Память гарпии (СИ) - Таргулян Ксения Оганесовна. Страница 80
— Он предлагал мне рай, — вздохнул он. — А что — ты?
— Я предлагаю правду.
***
Среди руин Чертогов из костяной почвы пробивался влажный кровавый росток. Он не доходил даже до середины голени, но его мясистые листочки уверенно распускались. Орфин присел рядом и аккуратно коснулся юного растения. Привычно погрузился разумом в его странный птичий мир.
Здесь всегда кружили перья, дул теплый ветер с песчинками, а где-то вдали звучали неинтересные взрослые разговоры. Всего одна камера, никаких мембран и переходов. Это было воспоминание из детства, где Рите лет девять — ее единственная поездка на море. Гуляя по туристической набережной, она наткнулась на дрессировщиков, предлагавших сфотографироваться с крупной крапчатой совой. Когда ее посадили Рите на руку в большой перчатке, птица вдруг разозлилась, начала вырываться и оцарапала девочке щеку. Рита испугалась тогда, но куда больше ее задело внезапное откровение: сова несвободна и вовсе не хочет развлекать незнакомых детишек. Эта обида на животное и за животное одновременно надолго засела в сердце.

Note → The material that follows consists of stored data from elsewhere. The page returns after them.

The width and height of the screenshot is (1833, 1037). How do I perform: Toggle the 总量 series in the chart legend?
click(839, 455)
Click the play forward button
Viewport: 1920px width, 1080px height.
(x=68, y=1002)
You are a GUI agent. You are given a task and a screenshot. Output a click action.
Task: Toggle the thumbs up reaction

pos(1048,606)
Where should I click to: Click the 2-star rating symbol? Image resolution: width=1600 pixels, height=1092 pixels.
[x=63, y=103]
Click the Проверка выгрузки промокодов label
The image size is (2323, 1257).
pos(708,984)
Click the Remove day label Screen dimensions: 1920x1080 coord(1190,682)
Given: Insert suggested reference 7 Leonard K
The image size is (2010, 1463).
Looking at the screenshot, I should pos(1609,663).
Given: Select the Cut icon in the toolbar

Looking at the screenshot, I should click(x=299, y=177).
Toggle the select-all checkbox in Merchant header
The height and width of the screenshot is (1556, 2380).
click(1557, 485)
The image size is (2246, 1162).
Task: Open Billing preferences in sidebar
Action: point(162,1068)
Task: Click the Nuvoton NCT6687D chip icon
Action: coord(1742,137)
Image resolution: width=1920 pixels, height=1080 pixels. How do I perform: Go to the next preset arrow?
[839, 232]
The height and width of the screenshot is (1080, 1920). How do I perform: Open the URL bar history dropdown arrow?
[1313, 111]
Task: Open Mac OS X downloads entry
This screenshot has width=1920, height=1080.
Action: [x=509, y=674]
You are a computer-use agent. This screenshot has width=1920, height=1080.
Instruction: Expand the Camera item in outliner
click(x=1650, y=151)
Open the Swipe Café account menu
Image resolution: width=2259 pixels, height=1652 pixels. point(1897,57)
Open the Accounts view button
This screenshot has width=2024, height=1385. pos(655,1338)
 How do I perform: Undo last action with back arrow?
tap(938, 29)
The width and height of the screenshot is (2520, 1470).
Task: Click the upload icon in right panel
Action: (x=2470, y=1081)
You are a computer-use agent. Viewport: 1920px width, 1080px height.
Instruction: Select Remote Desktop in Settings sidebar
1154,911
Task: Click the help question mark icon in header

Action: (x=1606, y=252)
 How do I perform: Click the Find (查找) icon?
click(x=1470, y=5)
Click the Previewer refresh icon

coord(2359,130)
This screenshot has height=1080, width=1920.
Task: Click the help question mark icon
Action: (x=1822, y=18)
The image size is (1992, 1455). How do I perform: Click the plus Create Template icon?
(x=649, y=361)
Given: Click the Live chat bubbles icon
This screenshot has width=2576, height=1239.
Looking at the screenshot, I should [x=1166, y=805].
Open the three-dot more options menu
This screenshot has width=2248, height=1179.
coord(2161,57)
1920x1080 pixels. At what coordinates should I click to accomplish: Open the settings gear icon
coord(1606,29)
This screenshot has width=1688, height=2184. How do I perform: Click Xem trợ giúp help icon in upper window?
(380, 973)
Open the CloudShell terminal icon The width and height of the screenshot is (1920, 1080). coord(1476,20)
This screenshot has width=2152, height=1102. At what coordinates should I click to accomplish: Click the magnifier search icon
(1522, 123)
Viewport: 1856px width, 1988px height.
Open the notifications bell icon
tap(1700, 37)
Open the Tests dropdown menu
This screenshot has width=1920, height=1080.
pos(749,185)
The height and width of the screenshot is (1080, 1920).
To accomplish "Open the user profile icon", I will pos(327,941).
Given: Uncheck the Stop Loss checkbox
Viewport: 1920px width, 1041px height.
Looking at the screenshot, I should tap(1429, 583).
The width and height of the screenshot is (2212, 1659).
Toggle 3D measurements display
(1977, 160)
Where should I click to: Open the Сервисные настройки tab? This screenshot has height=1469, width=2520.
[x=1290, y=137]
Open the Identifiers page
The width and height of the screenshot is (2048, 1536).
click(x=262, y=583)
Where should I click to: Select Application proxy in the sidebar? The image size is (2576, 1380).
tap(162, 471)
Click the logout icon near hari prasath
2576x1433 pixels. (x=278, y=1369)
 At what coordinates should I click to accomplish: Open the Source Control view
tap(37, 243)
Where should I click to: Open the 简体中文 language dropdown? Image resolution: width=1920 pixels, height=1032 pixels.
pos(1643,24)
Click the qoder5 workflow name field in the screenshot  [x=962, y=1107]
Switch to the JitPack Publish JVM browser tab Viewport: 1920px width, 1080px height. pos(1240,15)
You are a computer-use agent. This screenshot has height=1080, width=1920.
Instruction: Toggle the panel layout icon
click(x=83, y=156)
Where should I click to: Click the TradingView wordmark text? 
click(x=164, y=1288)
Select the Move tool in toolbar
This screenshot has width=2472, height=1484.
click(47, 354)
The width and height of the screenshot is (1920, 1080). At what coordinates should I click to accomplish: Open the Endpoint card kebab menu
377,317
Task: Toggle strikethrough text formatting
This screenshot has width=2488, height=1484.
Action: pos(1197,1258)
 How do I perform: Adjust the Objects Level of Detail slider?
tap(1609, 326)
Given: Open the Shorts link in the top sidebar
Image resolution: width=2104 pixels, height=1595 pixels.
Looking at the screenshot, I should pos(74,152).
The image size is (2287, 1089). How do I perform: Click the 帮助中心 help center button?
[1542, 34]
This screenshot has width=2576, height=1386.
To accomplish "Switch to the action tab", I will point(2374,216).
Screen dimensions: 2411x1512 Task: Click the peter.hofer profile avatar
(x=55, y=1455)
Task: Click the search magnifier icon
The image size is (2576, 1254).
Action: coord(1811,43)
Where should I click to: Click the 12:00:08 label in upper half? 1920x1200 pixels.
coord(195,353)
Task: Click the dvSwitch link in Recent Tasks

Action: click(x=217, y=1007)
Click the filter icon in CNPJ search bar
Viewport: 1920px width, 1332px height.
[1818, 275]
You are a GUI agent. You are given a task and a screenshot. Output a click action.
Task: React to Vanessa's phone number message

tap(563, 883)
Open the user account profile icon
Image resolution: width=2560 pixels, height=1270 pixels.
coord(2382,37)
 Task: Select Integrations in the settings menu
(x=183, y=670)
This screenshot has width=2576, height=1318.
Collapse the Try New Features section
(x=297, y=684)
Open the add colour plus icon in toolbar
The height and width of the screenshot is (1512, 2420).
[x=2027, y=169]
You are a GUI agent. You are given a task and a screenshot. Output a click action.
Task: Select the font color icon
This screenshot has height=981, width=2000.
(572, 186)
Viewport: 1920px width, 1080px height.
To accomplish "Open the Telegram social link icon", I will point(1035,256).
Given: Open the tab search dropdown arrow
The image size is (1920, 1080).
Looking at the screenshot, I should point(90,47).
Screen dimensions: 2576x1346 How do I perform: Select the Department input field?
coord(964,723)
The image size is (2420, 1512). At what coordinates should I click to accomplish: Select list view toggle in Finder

Воспоминание было настоящим ночным кошмаром, когда Орфин впервые заглянул в него. Или может быть, это именно воспоминание о кошмаре, а не о реальной встрече. Впрочем, уже неважно.
Орфин долго пытался сгладить углы и убедить ребенка, обитавшего здесь, взглянуть на ситуацию иначе, оставить за спиной обиду и страх. Это было втройне сложно, ведь Рита не помнила его, а выглядел он как черт и само воплощение детских кошмаров — паучьи глаза, обугленные руки, рубцы и шрамы.
— Почему она не летает, Рита? — спросил он однажды.
— Ее не пускают, — насупленно ответила девочка.
— Кто не пускает?
— Взрослые.
— Но почему? Зачем им ее держать?
Рита задумалась.
— Потому что у совы острые когти и клюв, и она хищная и злая. Она не любит людей. Они… боятся ее, — закончила она с удивлением.
— Вот как. А ты боишься?
— Я… — она придирчиво посмотрела на бьющуюся на привязи сову и на облако перьев, разлетающееся вокруг нее. — Не так уж. Они должны отпустить ее. Потому что, ну, если она злая — это ее дело.
— Ясно. А я считаюсь взрослым? Что, если я отпущу ее?
Рита посмотрела на него со снисходительной усмешкой.
— Ты же даже не человек! Какой из тебя взрослый!
По правде, даже тогда внутри кошмара, непосредственность общения с ней была чем-то феноменальным. Горьковатой отдушиной после затяжной работы с призраками и пленниками древ — с их заспинными мешками комплексов и упущенных выборов.
— Ладно, но если я всё же отпущу птицу — не боишься, что она бросится на тебя?
Рита нахмурилась.
— Она точно бросится.
— Так что же делать? Ты хочешь, чтоб она была свободна, но как избежать ее когтей? Может, подружиться с ней?
Она закатила глаза.
— Да не нужны ей друзья. Знаешь что? Я лучше тоже отращу когти! И тогда мы с ней сразимся!
— Но ведь…
— Это будет честно! — с возрастающим энтузиазмом воскликнула Рита, хотя в тот момент захотелось назвать ее «Тис». Или ей вовсе нужно новое имя?
Так она преодолела начальный кошмар, и цветок — ее физическое воплощение — начал расти. В нем появлялись мембраны и комнаты, где детская душа резвилась, сталкиваясь то с кошмарами, то с мечтами. Орфин заглядывал к ней, заводил чудны́е беседы или просто наблюдал. Их дружба казалась хрупкой, а память и сознание девочки — непостоянными. Иногда она приглашала его в игру, а в другие дни пугалась и пряталась.
Проклюнется ли когда-нибудь в этом одичалом ребенке та женщина, которую он помнил? Обретёт ли она снова те ценности, принципы и привязанности, которые отличали Риту от Тис? Он не знал.
И вполне возможно, он растил монстра. Но эта маленькая гарпия была живой, непосредственной и игривой. Она менялась и развивалась, как и положено детенышу, — и пожалуй, Орфин любил ее.